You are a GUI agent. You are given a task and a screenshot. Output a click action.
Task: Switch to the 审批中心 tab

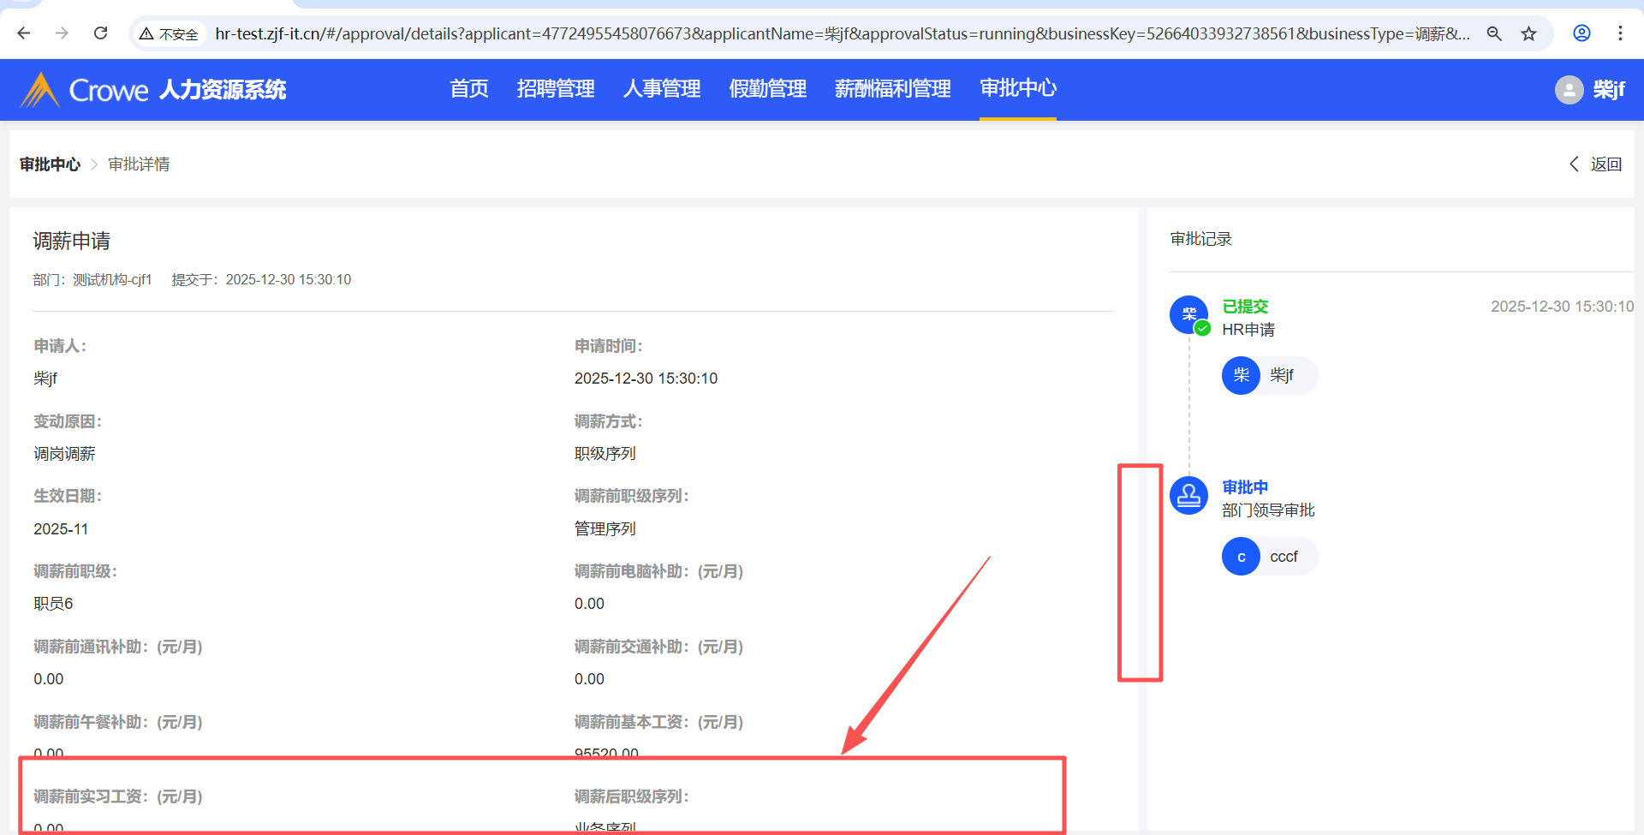point(1017,88)
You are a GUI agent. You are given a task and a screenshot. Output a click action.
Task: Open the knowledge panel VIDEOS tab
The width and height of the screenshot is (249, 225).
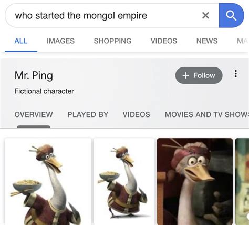[137, 114]
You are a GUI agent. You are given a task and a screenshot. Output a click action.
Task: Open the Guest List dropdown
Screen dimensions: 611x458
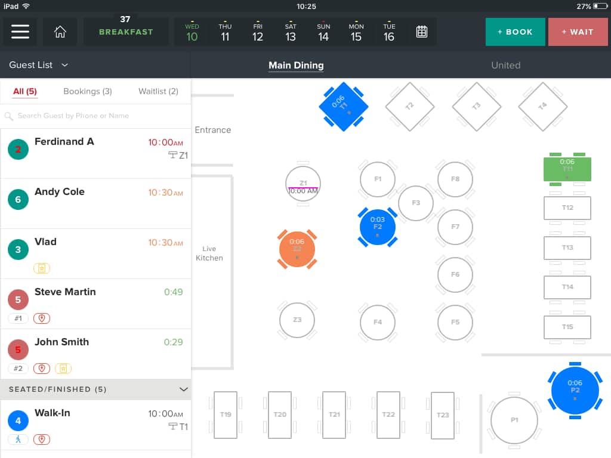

○ ○ ○ ○ ○

Rewrite the lines above as a Markdown table with two columns, Number and Line, numbering each row and skipping blank lines. Leave the pictures out.

| Number | Line |
|---|---|
| 1 | You are a GUI agent. You are given a task and a screenshot. Output a click action. |
| 2 | Task: Switch to the 审批中心 tab |
| 3 | point(1017,88) |
| 4 | You are a GUI agent. You are given a task and a screenshot. Output a click action. |
| 5 | Task: Open the knowledge panel VIDEOS tab |
| 6 | The width and height of the screenshot is (249, 225). |
| 7 | [137, 114] |
| 8 | You are a GUI agent. You are given a task and a screenshot. Output a click action. |
| 9 | Task: Open the Guest List dropdown |
| 10 | Screen dimensions: 611x458 |